Asset owners speaking at the Milken Institute Global Conference on Wednesday said they have been adding less-liquid assets to their equity and fixed-income portfolios to squeeze out additional returns.
In today's economic environment with higher equity valuations and lower yields than in the past, traditional stocks and bonds are "not as compelling" asset classes as they had been historically either for hedging or for return generation, said Paul Colonna, president and CIO for Lockheed Martin Investment Management Co., Bethesda, Md., which manages about $35 billion in a closed defined benefit plan and $50 billion in a defined contribution plan.

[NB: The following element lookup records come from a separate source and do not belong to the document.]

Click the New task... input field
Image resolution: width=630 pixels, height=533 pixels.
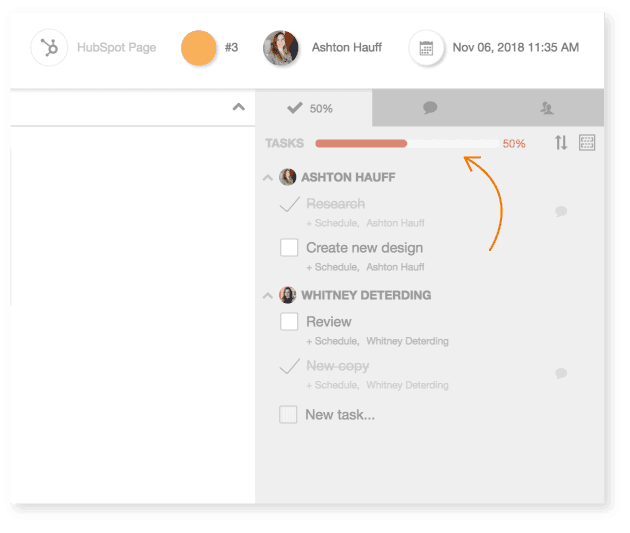click(x=340, y=414)
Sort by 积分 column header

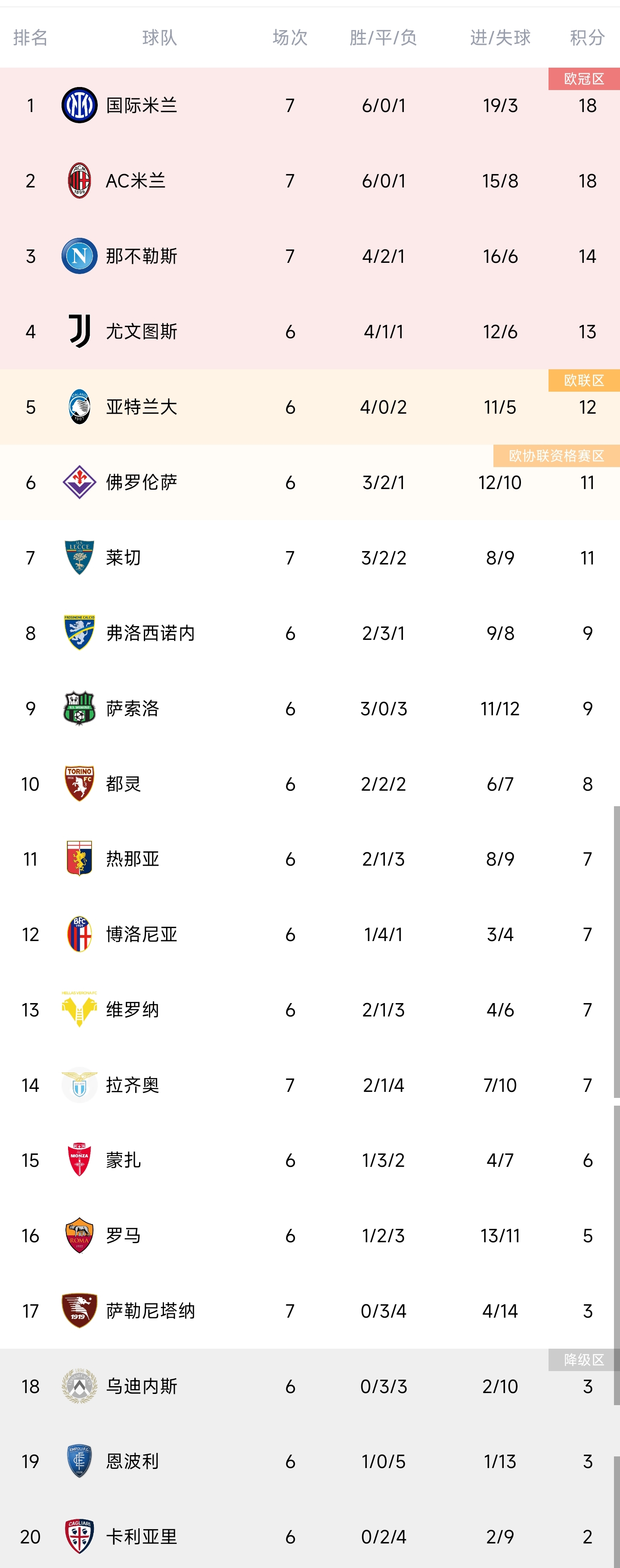coord(586,38)
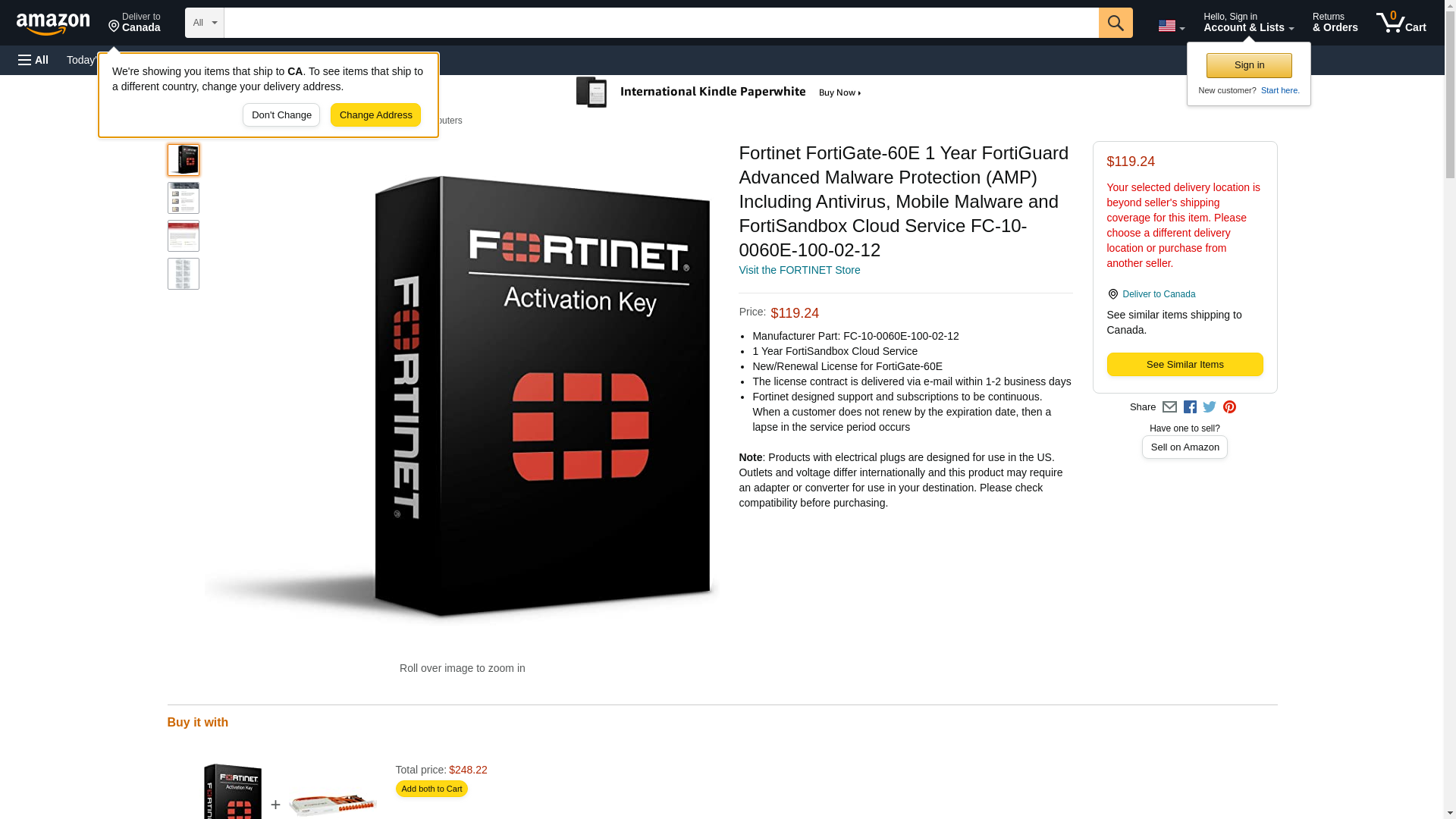
Task: Click the Change Address button
Action: tap(375, 115)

Lockheed investment executives are thinking about the capital markets in different ways as they derisk the pension plan, he said. Executives are turning to alternative investments that have similar characteristics to fixed income, including ones with longer duration, that provide a hedge against inflation and offer persistent cash flows, he said. Assets under consideration include infrastructure and credit tenant leases, which are loans for properties with a long leases of about 10 years or so with a high-quality tenant. Credit tenant leases are high-quality, cash-flowing assets that tend to price cheaper than investment-grade corporate bonds, Mr. Colonna said.
"We have too much liquidity in our portfolio," he said. Lockheed executives are willing to give up liquidity to move capital from asset classes that are "too rich" into less liquid "in between parts of the capital markets."